Today's Archives' blog post is a guest post by urban historian Max Grinnell. Max visited the City Archives a few weeks ago to look at some of our documents and dig into their history.  

For most of human history, cities have not prioritized policies that provide areas specifically for the arts.

Today it seems like some cities can think of nothing else.

In Boston, formal planning for arts districts began in the middle of the 20th century. The variety of plans for the Hinge Block in Downtown Crossing/Chinatown area stand as a testimony to the interest in creating neighborhoods for the arts to flourish in the Hub.

Cover of The Hinge Block: A Proposed Cultural Complex for Greater Boston

I found the 1969 plan for the Hinge Block particularly intriguing because it was an attempt to make a commercially viable enterprise work alongside a sizable cultural performing arts center. As many Bostonians know, by the late 1960s, the adjacent retail area was known as the “Combat Zone.” “The Combat Zone” contained a variety of adult nightlife businesses that seemed incompatible with the refined and lively arts.

━━━━━━━━━━━━━━━━━━━━

(Required work)
- a) Write out the passage of the Boston arts district post between "In Boston, formal" and "and lively arts.", inclusive.
- b) Extend the post about Boston's arts districts and the Hinge Block, starting right after its final sentence.

(Record list)

━━━━━━━━━━━━━━━━━━━━

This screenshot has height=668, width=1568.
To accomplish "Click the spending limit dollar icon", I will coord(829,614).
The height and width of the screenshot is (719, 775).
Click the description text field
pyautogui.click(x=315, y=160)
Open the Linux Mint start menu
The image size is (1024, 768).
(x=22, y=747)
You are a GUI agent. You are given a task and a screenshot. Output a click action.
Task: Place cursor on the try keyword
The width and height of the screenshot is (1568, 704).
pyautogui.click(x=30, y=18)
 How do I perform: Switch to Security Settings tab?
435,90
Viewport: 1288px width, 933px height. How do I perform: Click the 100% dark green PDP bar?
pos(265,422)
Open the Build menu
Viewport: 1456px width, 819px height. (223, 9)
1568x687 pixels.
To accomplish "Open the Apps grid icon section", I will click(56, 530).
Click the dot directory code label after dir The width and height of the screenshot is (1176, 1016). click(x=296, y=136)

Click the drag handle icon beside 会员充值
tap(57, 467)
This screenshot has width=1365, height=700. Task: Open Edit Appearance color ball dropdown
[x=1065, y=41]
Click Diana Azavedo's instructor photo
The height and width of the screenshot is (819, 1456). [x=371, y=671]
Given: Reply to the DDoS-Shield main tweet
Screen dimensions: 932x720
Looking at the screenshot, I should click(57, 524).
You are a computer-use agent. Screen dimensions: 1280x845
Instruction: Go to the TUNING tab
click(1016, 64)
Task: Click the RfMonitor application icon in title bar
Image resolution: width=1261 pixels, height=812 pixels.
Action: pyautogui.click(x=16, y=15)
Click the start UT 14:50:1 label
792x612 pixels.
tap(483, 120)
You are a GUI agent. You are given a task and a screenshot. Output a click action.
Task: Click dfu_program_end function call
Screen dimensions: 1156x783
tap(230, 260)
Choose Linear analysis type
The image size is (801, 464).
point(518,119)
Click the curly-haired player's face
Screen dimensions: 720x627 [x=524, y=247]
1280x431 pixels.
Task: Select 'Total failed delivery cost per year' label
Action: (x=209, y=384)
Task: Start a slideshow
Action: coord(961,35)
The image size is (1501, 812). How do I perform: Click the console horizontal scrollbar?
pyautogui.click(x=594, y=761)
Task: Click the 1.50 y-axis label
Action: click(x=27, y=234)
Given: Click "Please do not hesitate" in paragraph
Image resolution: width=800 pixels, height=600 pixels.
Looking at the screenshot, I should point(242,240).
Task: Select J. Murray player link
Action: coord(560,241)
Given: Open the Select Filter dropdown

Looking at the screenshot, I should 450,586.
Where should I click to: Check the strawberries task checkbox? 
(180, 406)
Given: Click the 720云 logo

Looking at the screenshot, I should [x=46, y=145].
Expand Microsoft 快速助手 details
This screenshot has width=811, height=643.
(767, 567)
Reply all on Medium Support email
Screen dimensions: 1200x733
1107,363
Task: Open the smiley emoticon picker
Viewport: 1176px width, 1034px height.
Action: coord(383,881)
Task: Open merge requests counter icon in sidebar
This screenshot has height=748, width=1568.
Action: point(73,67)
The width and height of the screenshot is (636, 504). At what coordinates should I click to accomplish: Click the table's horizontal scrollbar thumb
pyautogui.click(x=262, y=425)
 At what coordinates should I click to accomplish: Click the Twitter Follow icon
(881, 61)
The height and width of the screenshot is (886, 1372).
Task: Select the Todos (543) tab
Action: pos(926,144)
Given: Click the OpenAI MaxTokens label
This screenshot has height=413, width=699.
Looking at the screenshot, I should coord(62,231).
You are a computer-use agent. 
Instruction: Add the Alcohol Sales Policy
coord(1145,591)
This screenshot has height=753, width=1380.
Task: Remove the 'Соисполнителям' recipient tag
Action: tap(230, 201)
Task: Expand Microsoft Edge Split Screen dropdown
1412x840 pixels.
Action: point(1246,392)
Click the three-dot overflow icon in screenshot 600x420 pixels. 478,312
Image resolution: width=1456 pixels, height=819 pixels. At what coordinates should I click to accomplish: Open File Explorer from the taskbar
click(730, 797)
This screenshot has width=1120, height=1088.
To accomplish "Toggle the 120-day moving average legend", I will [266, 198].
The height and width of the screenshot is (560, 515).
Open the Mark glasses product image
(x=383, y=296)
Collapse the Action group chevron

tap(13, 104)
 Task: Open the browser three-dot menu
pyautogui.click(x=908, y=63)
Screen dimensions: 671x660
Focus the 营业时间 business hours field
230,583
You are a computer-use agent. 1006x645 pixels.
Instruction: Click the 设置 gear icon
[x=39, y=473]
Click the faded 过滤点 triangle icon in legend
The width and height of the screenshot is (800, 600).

━━━━━━━━━━━━━━━━━━━━

(Answer set)
- a)
In Boston, formal planning for arts districts began in the middle of the 20th century. The variety of plans for the Hinge Block in Downtown Crossing/Chinatown area stand as a testimony to the interest in creating neighborhoods for the arts to flourish in the Hub.

Cover of The Hinge Block: A Proposed Cultural Complex for Greater Boston

I found the 1969 plan for the Hinge Block particularly intriguing because it was an attempt to make a commercially viable enterprise work alongside a sizable cultural performing arts center. As many Bostonians know, by the late 1960s, the adjacent retail area was known as the “Combat Zone.” “The Combat Zone” contained a variety of adult nightlife businesses that seemed incompatible with the refined and lively arts.

- b)
Introduction to The Hinge Block

This plan is an interesting piece of Boston’s planning history. Planners eventually discarded this plan and ten different plans for the block would come and go through the 1970s, 1980s, and early 1990s. Today, the Hinge Block has been redeveloped as a commercial enterprise and is part of the general urban renaissance that has provided both challenges and opportunities for this corner of the City.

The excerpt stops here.